### EXERCISE DIRECTIONS
The line with "Where should I" marks where to begin; print it and all lines after it in the material below exactly, skipping pictures.
********
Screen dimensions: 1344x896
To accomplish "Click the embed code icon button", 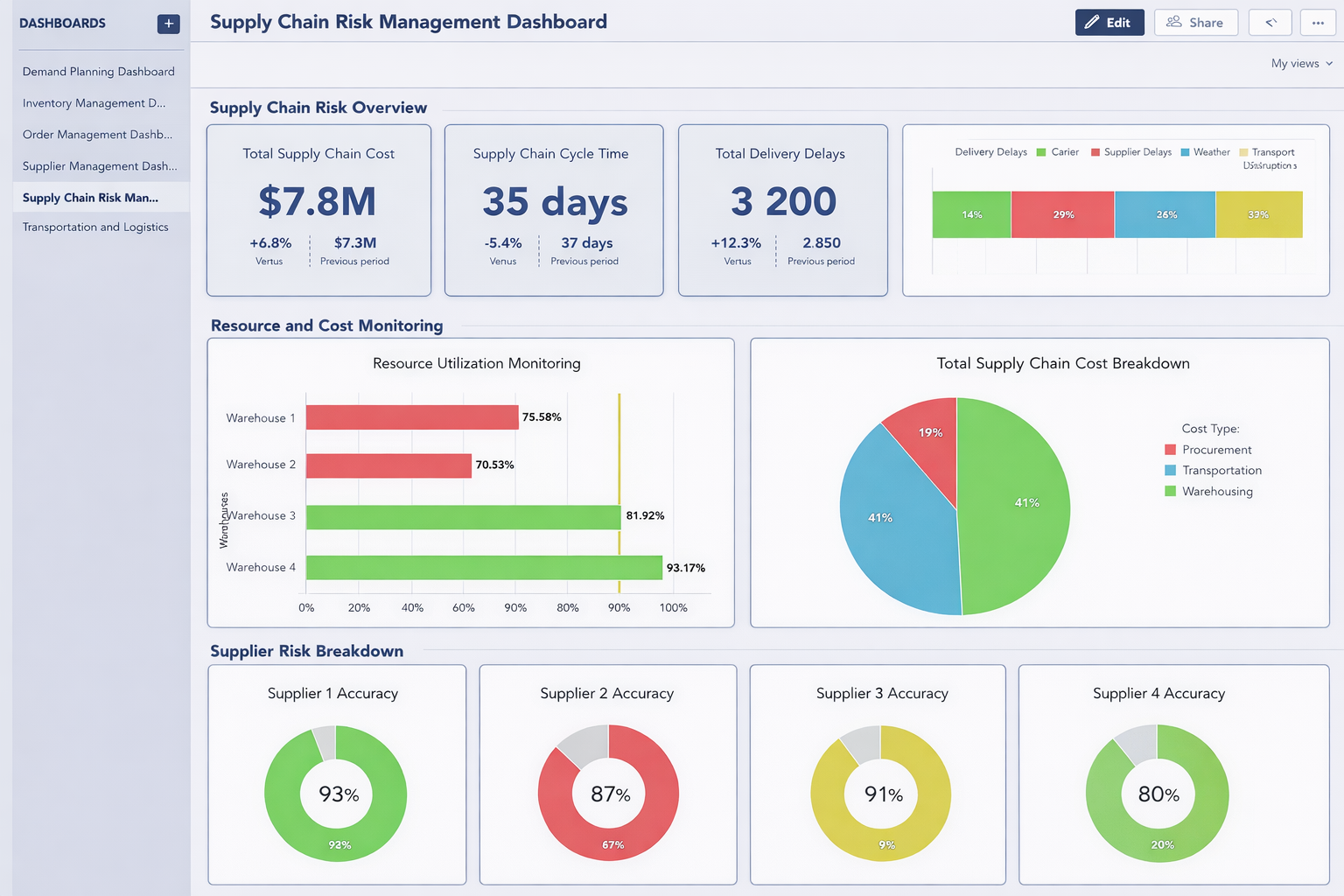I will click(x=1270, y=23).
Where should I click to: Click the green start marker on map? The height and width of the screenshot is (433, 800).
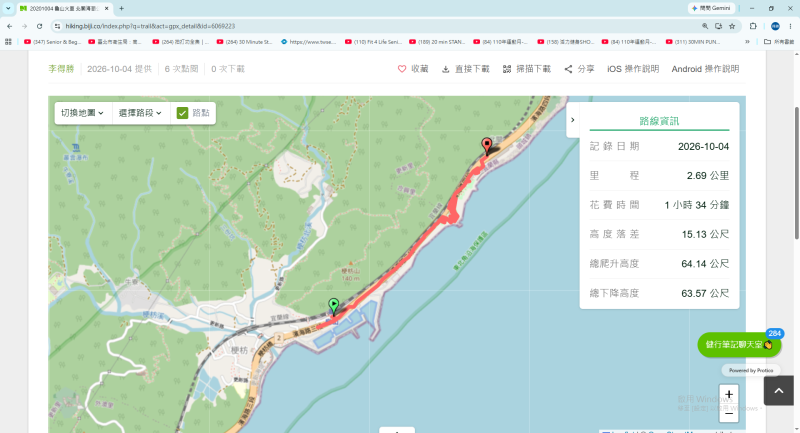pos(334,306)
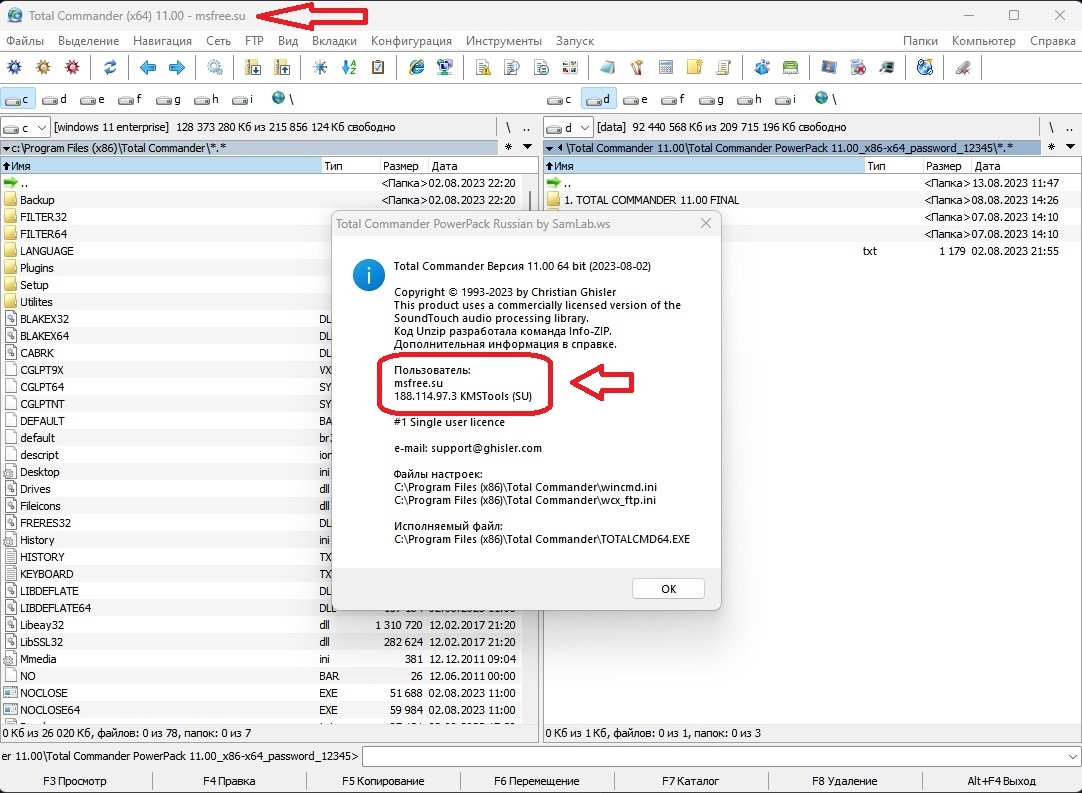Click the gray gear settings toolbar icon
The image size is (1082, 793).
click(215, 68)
********
### YOUR SOLUTION
Where should I click to: Click the green start marker on map? The height and width of the screenshot is (433, 800).
pos(334,306)
Click the gray gear settings toolbar icon
The image size is (1082, 793).
click(215, 68)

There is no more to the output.